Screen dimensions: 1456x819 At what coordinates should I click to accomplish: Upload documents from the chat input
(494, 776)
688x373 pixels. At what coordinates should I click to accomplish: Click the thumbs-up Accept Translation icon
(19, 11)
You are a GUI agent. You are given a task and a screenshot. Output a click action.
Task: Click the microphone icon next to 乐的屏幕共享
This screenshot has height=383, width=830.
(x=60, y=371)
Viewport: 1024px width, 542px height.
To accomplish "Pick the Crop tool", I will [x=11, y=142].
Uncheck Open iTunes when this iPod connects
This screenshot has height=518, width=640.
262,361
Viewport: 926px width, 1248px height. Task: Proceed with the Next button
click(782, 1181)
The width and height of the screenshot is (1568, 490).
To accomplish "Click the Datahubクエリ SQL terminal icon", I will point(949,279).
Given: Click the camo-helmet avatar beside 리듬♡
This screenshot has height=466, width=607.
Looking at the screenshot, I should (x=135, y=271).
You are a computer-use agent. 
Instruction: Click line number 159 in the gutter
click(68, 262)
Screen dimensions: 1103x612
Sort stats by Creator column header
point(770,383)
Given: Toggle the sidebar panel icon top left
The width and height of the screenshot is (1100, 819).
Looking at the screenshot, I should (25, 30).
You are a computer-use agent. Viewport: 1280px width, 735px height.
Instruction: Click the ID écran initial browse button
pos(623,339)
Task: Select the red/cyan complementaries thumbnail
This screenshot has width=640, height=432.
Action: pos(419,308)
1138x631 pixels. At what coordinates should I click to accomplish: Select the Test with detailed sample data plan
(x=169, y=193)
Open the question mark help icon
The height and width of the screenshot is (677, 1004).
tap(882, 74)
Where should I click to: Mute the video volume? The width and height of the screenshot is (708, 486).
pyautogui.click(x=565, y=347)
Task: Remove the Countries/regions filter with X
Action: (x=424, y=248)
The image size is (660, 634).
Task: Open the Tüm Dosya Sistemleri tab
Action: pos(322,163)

* The problem
From the line holding "Viewport: 1024px width, 542px height." to the last line of the entries above, restate each line exactly; include both ends and omit everything else.

* Exercise solution
Viewport: 1024px width, 542px height.
To accomplish "Pick the Crop tool", I will [x=11, y=142].
Uncheck Open iTunes when this iPod connects
This screenshot has height=518, width=640.
262,361
Viewport: 926px width, 1248px height. Task: Proceed with the Next button
click(782, 1181)
The width and height of the screenshot is (1568, 490).
To accomplish "Click the Datahubクエリ SQL terminal icon", I will point(949,279).
Given: Click the camo-helmet avatar beside 리듬♡
This screenshot has height=466, width=607.
Looking at the screenshot, I should (x=135, y=271).
You are a computer-use agent. 
Instruction: Click line number 159 in the gutter
click(68, 262)
Screen dimensions: 1103x612
Sort stats by Creator column header
point(770,383)
Given: Toggle the sidebar panel icon top left
The width and height of the screenshot is (1100, 819).
Looking at the screenshot, I should (25, 30).
You are a computer-use agent. Viewport: 1280px width, 735px height.
Instruction: Click the ID écran initial browse button
pos(623,339)
Task: Select the red/cyan complementaries thumbnail
This screenshot has width=640, height=432.
Action: pos(419,308)
1138x631 pixels. At what coordinates should I click to accomplish: Select the Test with detailed sample data plan
(x=169, y=193)
Open the question mark help icon
The height and width of the screenshot is (677, 1004).
tap(882, 74)
Where should I click to: Mute the video volume? The width and height of the screenshot is (708, 486).
pyautogui.click(x=565, y=347)
Task: Remove the Countries/regions filter with X
Action: (x=424, y=248)
The image size is (660, 634).
Task: Open the Tüm Dosya Sistemleri tab
Action: pos(322,163)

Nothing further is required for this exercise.